3

I need to change the value of elements in a vector. But I want to change only the elements for which there are less then n instances.

I used this metodh, with Data$GENE being the vector to be changed.

Data$GENE[which(Data$GENE %in% names(table(Data$GENE)[table(Data$GENE) < 10]))] <<- 'other'

It's a bit convoluted, is there a more succint way?

UPDATE: answering to the comments below: actually is a quite easy case!

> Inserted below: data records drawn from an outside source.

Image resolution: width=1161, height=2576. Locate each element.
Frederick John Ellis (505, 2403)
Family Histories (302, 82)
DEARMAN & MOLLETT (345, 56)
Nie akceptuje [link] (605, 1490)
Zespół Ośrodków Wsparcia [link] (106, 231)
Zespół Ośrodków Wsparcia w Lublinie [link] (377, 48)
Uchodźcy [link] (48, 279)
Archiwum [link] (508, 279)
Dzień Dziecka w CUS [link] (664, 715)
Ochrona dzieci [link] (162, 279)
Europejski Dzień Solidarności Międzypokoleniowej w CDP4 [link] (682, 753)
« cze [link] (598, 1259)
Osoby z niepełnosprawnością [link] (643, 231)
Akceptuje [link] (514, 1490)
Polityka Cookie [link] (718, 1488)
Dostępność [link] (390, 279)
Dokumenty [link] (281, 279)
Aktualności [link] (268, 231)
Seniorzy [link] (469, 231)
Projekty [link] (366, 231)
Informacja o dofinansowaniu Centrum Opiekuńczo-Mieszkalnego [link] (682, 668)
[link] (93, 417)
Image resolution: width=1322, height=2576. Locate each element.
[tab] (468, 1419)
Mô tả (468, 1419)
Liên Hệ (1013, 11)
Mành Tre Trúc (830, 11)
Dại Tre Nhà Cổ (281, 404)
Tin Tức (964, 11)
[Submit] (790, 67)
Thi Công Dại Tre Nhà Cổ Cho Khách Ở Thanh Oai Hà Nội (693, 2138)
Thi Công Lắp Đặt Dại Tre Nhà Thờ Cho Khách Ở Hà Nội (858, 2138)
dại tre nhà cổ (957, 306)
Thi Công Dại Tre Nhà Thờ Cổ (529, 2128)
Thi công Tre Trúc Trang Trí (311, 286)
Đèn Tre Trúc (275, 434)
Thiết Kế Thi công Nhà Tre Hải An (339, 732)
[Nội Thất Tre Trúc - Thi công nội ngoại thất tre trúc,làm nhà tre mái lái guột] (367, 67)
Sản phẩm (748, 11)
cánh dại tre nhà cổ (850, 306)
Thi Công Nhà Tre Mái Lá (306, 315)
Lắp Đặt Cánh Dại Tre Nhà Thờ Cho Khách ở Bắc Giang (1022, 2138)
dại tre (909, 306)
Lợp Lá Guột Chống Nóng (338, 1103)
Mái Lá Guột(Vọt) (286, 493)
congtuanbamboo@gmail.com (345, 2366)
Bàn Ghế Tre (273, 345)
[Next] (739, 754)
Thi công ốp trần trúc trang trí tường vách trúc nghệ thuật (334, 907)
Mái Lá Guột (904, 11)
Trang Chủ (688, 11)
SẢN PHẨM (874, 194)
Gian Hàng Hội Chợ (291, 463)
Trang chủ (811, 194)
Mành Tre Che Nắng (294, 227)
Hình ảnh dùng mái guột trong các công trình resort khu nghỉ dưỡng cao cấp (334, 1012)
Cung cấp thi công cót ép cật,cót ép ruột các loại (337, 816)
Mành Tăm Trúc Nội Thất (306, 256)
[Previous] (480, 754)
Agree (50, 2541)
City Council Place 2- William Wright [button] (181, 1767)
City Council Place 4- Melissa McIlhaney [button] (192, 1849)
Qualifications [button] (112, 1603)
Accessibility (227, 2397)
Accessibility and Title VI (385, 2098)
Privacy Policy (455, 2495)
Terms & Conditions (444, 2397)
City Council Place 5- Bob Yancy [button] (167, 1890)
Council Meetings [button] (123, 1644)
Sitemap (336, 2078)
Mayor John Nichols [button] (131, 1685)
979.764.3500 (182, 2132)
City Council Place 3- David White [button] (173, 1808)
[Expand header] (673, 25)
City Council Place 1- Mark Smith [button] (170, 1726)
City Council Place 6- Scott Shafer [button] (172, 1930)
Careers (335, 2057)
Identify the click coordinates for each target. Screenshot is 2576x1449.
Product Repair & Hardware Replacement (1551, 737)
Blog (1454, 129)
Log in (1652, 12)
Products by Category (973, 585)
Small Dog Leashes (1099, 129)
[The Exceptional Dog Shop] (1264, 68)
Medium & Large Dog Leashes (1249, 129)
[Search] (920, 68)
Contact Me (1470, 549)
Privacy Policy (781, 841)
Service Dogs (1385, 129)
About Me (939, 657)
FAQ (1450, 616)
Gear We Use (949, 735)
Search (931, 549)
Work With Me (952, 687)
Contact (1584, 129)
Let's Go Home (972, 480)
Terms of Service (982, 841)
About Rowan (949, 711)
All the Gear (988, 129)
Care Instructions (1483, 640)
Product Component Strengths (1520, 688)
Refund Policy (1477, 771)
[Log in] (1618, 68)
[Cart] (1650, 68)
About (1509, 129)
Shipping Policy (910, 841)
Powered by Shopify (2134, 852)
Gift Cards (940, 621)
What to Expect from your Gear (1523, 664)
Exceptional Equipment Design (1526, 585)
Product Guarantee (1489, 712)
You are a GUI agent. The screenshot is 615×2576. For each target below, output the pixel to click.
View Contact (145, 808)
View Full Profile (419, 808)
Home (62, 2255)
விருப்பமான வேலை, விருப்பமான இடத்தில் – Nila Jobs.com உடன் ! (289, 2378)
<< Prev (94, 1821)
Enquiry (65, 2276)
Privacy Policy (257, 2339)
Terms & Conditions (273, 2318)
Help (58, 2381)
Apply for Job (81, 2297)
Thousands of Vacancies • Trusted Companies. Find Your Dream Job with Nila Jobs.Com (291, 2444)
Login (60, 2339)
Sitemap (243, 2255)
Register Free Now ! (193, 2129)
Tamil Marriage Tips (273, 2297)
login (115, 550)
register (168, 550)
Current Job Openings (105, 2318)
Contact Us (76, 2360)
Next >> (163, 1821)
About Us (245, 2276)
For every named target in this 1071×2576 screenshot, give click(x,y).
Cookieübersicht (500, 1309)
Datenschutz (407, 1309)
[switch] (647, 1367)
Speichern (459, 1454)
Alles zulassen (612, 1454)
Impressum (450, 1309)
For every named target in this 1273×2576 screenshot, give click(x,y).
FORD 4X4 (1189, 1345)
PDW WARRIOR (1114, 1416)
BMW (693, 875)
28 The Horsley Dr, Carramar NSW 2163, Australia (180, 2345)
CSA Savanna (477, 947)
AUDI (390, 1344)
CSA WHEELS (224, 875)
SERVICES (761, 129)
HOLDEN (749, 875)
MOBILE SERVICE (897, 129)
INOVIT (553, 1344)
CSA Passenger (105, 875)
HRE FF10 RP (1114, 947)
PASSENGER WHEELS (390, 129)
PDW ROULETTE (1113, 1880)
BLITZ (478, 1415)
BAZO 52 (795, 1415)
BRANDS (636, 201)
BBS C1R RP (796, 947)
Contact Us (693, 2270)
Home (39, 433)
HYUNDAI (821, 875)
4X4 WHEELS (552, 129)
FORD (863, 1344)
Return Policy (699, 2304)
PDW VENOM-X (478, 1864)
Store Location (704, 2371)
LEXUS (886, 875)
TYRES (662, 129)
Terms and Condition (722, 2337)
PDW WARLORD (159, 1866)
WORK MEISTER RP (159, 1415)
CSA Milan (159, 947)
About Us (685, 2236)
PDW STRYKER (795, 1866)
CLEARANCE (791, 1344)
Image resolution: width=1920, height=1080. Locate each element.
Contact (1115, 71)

> vec <- c(rep('foo', 5), rep('foo1', 2), rep('foo2', 1), rep('foo3', 3), rep('bar', 6))
> table(vec)
vec
 bar  foo foo1 foo2 foo3 
   6    5    2    1    3 
> vec[which(vec %in% names(table(vec)[table(vec) < 5]))] <- 'other'
> table(vec)
vec
  bar   foo other 
    6     5     6
Bakaburg
  • 3,165
  • 4
  • 32
  • 64
  • 2
    Can you make a [reproducible example](http://stackoverflow.com/questions/5963269/how-to-make-a-great-r-reproducible-example) with sample input and desired output? It's easier to help improve code when we can actually run it. – MrFlick Dec 22 '14 at 08:13
  • 2
    I would stick with `table` or `summary` solutions as `ave` is just doing an unnecessary loop – David Arenburg Dec 22 '14 at 08:46

4 Answers4

5

The summary method for factors has support for this:

summary(factor(vec),maxsum=sum(table(vec)>=5)+1)
    bar     foo (Other) 
      6       5       6 
James
  • 65,548
  • 14
  • 155
  • 193
3

I would just do it in 2 steps so it's less convoluted as you say and you only need to compute the table once. Also, you don't need which as you use it in your approach.

y <- table(vec)
vec[vec %in% names(y[y < 5])] <- "other"
talat
  • 68,970
  • 21
  • 126
  • 157
2

You can do this easily with data.table.

library(data.table)
data(mtcars)
setDT(mtcars, keep.rownames = T)  # set data.frame as data.table

# add a count column with .N, then chain with [count < ...]
mtcars[, count := .N, by = cyl][count < 14]
talat
  • 68,970
  • 21
  • 126
  • 157
Henk
  • 3,634
  • 5
  • 28
  • 54
  • Ok, now I feel confused :) I didn't know at all this syntax! what is data.table? how count you use 3 indexes in the square columns? what does it means := ? – Bakaburg Dec 22 '14 at 08:25
  • 1
    That doesn't answer the question though. This is just doing subsetting. There is no values renaming here. – David Arenburg Dec 22 '14 at 08:43
  • A possible modification would be `table(as.data.table(vec)[, count := .N, by = vec][count < 5, vec := "other"]$vec)` though it seems quite awkword here – David Arenburg Dec 22 '14 at 09:09
  • Assign by reference. Read [this](http://cran.r-project.org/web/packages/data.table/vignettes/datatable-intro.pdf) – David Arenburg Dec 22 '14 at 10:01
2

I think what you're describing can be accomplished with ave in base R. Here we replace those observations with less than three observations.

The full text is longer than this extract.